Phoenix Middle School outpacing nation in reading, math achievement growth

Phoenix Middle School

DELAVAN — The learning by Phoenix Middle School students has accelerated faster than their peers nationwide in both reading and math, data from 2015-16 national Measure of Academic Progress tests shows.

The school’s 141 eighth graders have made especially good progress with their reading and math improvement, bettering between 97 to 99 percent of the country in growth and reaching national averages on achievement scores, the data shows. This is tremendous news for a school that continues to show improvements.

Principal Hank Schmelz

Principal Hank Schmelz

“It really shows that something special is happening here at Phoenix,” said Principal Hank Schmelz. “We’re really working together to close the gap. That’s something that I don’t know that everyone in Delavan knows. Not only are we doing well, but we’re also accelerating student growth. That’s the upward trajectory that we’re on.”

Schmelz reported the scores to the Delavan-Darien Board of Education Monday, May 9.

“The instructional strategies used in our Phoenix Middle School classrooms are top-notch and they are being delivered by some excellent teachers,” said Superintendent Robert Crist, Ed.D. “I am proud of the work Mr. Schmelz and all the Phoenix staff have done to close the achievement gaps and improve the academic success of our middle school students. It is a tremendous accomplishment that our community should know about and celebrate with us.”

Robert Crist, Ed.D.

Superintendent Robert Crist, Ed.D.

Measure of Academic Progress or MAP tests are taken twice per year, in the fall at the beginning of school and again in spring. It is a test taken by students across the country.

The fall test sets a baseline that shows students’ ability levels in the two core subjects. The spring scores are compared against the fall results to measure progress. The rates of growth in the reading and math by Phoenix sixth, seventh and eighth graders were impressive, Schmelz said.

In comparing growth scores, Phoenix out-paced the nation in all grades and in Caucasian and Hispanic demographic groups, with results in the top 25% in nine out of 12 measured areas (see chart below).

A growth score of zero shows that students have progressed one full year, which is the expectation for test-takers. Anything above a zero shows positive growth beyond one year.

Collectively, Phoenix’s students received positive marks, with some sub-groups totaling has high as 2.6, which shows outstanding growth from fall to spring. Also, eighth grade reading and math achievement scores from the spring tests at least equaled the national averages the last two years.
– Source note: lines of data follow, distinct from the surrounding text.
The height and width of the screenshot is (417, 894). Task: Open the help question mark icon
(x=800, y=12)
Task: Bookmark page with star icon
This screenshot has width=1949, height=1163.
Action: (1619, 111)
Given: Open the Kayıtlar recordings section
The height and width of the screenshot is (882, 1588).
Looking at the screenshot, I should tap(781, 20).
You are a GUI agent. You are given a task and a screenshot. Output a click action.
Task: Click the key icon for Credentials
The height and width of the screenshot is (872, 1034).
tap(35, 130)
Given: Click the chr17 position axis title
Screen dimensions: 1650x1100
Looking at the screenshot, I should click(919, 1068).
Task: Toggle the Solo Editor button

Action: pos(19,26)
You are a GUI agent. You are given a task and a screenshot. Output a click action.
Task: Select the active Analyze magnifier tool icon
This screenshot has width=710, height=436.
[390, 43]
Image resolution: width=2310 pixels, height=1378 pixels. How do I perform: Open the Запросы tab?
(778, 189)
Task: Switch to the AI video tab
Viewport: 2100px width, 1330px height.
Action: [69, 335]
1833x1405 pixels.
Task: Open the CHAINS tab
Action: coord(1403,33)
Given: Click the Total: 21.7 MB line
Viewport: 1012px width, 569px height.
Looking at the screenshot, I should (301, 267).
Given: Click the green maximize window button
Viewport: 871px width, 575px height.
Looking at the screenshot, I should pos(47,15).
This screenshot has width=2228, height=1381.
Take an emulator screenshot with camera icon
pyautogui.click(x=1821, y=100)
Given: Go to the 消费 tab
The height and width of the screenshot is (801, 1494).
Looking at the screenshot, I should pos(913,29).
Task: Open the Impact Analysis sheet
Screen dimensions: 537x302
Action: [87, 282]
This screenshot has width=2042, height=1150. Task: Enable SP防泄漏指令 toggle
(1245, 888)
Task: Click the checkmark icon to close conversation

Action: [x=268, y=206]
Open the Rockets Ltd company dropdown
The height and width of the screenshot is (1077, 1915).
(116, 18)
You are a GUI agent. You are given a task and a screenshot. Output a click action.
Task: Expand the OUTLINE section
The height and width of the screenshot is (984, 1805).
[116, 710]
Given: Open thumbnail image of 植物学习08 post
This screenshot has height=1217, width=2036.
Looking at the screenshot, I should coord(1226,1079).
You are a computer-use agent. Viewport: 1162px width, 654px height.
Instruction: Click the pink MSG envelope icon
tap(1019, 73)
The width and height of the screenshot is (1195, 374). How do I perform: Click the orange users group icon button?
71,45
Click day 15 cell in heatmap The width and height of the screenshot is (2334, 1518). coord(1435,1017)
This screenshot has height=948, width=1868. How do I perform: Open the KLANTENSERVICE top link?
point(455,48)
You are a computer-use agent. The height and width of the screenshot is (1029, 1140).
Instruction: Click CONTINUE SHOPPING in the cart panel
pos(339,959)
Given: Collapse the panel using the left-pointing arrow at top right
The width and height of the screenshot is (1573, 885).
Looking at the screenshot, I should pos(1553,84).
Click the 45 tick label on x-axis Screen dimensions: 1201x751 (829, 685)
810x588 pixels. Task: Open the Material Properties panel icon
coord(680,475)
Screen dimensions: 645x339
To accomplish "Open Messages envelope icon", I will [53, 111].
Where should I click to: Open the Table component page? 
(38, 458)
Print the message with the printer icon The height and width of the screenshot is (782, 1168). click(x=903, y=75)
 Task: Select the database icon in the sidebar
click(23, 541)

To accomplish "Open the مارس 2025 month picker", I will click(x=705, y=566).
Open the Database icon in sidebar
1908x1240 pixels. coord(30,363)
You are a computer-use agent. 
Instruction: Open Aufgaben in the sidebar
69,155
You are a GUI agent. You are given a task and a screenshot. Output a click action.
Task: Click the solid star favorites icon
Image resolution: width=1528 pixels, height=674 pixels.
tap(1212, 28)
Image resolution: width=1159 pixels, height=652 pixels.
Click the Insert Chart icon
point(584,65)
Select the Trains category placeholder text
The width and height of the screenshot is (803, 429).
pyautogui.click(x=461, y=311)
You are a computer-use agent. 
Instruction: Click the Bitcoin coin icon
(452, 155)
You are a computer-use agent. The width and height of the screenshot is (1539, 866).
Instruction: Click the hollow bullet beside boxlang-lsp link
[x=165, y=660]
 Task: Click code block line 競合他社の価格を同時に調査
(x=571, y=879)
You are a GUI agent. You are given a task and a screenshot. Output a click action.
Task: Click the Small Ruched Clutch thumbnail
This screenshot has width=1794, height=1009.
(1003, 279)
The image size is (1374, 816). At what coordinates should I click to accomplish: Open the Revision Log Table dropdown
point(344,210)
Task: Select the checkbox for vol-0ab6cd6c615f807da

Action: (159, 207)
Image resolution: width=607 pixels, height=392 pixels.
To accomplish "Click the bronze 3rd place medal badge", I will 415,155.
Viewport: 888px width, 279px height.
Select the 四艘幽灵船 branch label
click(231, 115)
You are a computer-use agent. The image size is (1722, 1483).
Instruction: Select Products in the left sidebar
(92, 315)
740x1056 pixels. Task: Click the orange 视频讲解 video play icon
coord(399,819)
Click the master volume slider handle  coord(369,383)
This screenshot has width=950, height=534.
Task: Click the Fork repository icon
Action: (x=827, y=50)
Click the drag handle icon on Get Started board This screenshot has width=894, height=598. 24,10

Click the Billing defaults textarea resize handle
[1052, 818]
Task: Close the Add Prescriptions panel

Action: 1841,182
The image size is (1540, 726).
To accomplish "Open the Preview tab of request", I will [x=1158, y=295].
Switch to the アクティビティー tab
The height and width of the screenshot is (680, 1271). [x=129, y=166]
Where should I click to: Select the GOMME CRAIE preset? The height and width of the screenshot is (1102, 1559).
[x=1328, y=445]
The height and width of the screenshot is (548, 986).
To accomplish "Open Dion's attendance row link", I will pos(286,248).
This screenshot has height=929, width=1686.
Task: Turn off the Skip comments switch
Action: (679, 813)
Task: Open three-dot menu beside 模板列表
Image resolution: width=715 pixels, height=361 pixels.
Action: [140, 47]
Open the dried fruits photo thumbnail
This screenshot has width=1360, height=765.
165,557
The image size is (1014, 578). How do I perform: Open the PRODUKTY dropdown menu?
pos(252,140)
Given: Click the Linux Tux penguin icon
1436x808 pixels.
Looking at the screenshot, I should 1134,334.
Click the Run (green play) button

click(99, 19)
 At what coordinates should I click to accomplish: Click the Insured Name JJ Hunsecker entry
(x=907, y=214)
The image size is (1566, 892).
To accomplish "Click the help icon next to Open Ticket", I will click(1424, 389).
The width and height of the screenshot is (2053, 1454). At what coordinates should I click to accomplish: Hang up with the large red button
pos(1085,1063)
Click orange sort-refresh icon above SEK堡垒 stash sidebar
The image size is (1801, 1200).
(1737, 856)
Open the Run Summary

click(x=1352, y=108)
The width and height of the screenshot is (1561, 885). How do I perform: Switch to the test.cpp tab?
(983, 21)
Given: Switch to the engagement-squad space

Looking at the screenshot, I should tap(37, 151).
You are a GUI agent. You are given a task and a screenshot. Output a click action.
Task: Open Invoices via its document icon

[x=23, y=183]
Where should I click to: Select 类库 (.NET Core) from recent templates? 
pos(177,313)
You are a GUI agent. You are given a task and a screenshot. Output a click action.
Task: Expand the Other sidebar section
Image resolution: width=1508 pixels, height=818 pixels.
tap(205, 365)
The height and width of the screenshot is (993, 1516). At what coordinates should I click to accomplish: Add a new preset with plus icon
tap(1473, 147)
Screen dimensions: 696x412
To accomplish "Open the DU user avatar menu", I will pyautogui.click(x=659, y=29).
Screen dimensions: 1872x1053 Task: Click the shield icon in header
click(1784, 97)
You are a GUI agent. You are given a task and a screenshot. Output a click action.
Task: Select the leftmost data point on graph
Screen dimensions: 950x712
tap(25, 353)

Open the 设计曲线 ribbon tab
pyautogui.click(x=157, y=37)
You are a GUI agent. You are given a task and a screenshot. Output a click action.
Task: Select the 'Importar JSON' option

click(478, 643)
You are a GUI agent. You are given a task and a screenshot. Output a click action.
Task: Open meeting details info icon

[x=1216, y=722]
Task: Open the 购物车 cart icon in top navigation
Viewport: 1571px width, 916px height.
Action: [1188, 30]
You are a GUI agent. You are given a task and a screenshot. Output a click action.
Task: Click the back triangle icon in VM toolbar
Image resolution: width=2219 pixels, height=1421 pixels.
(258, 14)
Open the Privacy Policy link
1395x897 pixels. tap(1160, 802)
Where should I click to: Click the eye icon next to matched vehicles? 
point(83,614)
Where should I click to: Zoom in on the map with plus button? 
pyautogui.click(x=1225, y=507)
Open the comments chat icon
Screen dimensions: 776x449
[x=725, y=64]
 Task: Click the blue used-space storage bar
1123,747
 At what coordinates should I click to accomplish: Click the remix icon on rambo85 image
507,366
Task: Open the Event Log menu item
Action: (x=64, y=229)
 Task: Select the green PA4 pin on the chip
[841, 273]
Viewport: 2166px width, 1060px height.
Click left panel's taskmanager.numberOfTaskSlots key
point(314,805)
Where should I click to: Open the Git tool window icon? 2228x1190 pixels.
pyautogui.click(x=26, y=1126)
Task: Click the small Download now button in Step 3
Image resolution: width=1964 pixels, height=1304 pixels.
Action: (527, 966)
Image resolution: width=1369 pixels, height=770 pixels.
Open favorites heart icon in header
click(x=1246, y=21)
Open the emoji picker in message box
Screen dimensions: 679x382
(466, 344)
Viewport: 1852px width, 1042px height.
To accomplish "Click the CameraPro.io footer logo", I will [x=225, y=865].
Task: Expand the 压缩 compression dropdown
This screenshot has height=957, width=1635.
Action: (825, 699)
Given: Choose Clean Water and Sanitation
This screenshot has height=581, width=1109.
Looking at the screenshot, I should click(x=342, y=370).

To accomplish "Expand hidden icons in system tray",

“It’s two years in a row that we’ve been seeing that kind of growth,” Schmelz said. “That indicates this is more than just a one-time-deal. We’ve now had two years, back-to-back, where we’ve really made some impressive gains. We anticipate we’re going to continue (improving).”

Schmelz attributes the growth to having a dedicated staff that is focused on literacy. Reading and comprehension are essential for success in all subject areas and at all grade levels.

“It really comes down to our tight focus on literacy,” Schmelz said. “At Phoenix, we believe all teachers are reading teachers, regardless of subject. Literacy (instruction) in all content areas has been a strong focus. Across the grades and across the curriculum and in all content areas, we use the same literacy strategies.”

By keeping the instructional strategies consistent across all teachers and grade levels, students are able to better understand them and the concepts being taught because they are familiar with them.

“The more exposure students have to them, the better the kids get at them, and that’s showing up in our results,” Schmelz said.

The staff celebrated the accomplishment with Comet-colored cupcakes at a recent staff meeting, but they desire a bigger prize, and it’s not upgrading to a full-sized cake. Success breeds success, and the staff want more of that, Schmelz said.

“We’re excited about where this might go,” Schmelz said. “We want to continue and not be status quo. Our next goal is, ‘What can we do to exceed the national averages?’”

Reading School Growth Index Growth Percentile Math


School Growth Index Growth Percentile
8th Grade     8th Grade    
Caucasian 2.0 97 (top 3% nationally) Caucasian 2.6 99 (top 1% nationally)
Hispanic 2.6 99 (top 1% nationally) Hispanic 2.3 99 (top 1% nationally)
7th Grade     7th Grade    
Caucasian 1.0 83 (top 17% nationally) Caucasian 0.1 56 (top 44% nationally)
Hispanic 1.8 96 (top 4% nationally) Hispanic 0.5 70 (top 30%) nationally
6th Grade     6th Grade    
Caucasian 0.6 72 (top 28% nationally) Caucasian 1.1 86 (top 14% nationally)
Hispanic 0.7 76 (top 24% nationally) Hispanic 1.5 93 (top 7% nationally)

(*NOTE: in the School Growth Index, a score of 0 shows one-year of academic growth, which is the expectation. Any positive number above a 0 shows above-expected growth.)